# Recipe/Instructions for Strawberry Port Wine



## Wiz (Nov 27, 2010)

I want to make a 1 to 3 gallon batch of fortified strawberry port wine that will end up with an ABV of 18 to 20%. Can anyone help me with a recipe and the instructions for adding additional sugar. I will be using Curvee yeast. 

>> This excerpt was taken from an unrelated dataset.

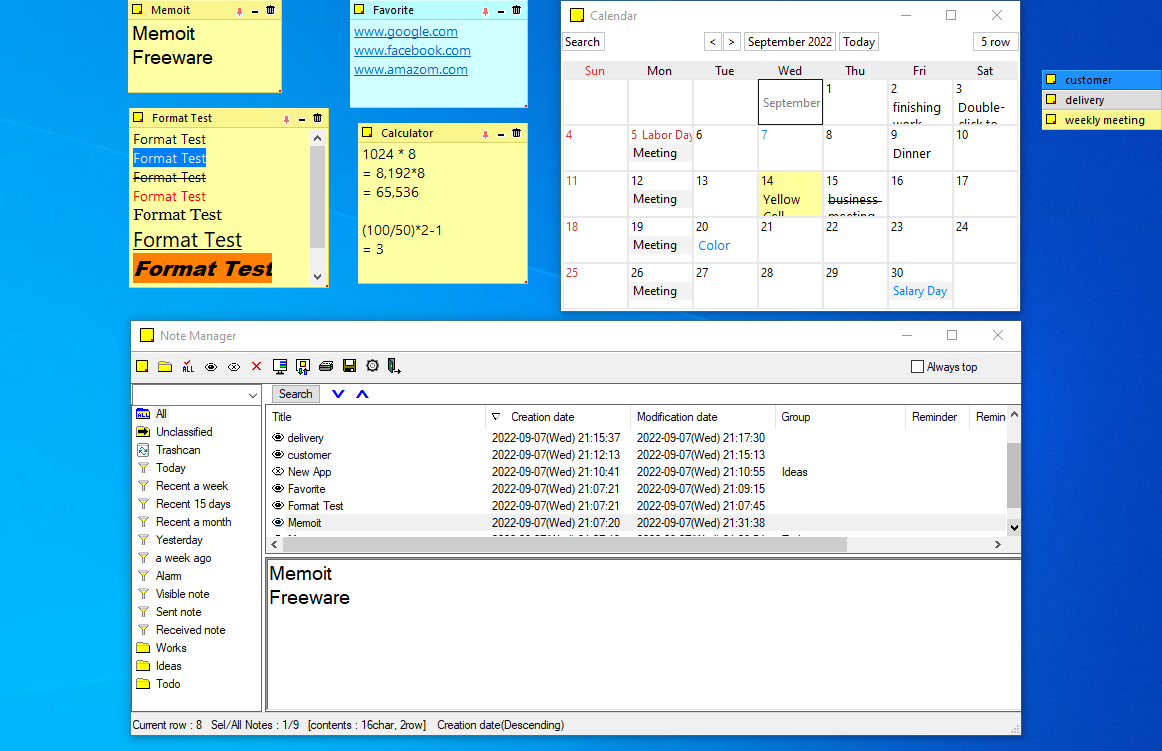Click the trash icon on Favorite note

click(516, 11)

I also can't get it in my head of how to figure ABV when adding more sugar several times. If I new what ending ABV I was at, am I correct that I can use Pearson's Square for the amount of brandy to add?


----------



## ellijaywinemaker (Nov 27, 2010)

Look on the recipes section of this site or go to Jack Kellers site.


----------



## Wade E (Nov 28, 2010)

You could just add all the sugar up front and not have to worry about anything like figuring it out later. Many many kit wines do this and work just fine. Chaptalization is mainly used in wines that have a hard time fermenting like mead. What I would do however is stage some nutrient or energizer. I like to use both in my wines and stage them like adding all the nutrient up front and 1/3rd the energizer up front. Once it gets down to about 1.060 I add another 1/3rd of the energizer and then the last 1/3rd at about 1.020 and that keeps the yeast happy the whole way through. With this batch I would do the same but up those sg points like the 2nd addition being at 1.085 and the last around 1.040 just because it may give up a little earlier due to pushing the yeast. Yes, Pearsons Square is designed for this purpose of fortifying and or for blending differently wines together. Just remember to go by taste in the end and not a arbitrary # giving out by some equation. Make sure to use lots of strawberries per gallon with a Port like this, i would probably use about 12 lbs per gallon myself.


----------



## Wiz (Nov 28, 2010)

Thanks Wade. Two questions:
1. If I add the sugar up front, does 2 1/2# sugar sound right for a 1 gallon batch with an ending 17% ABV so as to keep it under the 18% Curvee max?

2. Without the brandy, what was your ending ABV for your Chocolate Strawberry
Port recipe?


----------



## Wade E (Nov 28, 2010)

I cant determine that amount of sugar as for 1 I have no idea of how much fruit you are using and 2, each fruit will contain varying amounts of sugars so just use your hydro and or a fermentation calc to help you. http://www.xs4all.nl/~mpesgens/thwp/winecalc.html

The recipe I have listed was actually for a Chocolate strawberry wine from Jack Kellers website which came out horrible and I adjusted everything afterwards to turn it into something much better.


----------



## Goodfella (Nov 28, 2010)

The only way to get right would be to use a hydrometer. If you have one... Here's what I would do....

Start at SG 1.115....

When it gets down to 1.010... Raise it back up to 1.030.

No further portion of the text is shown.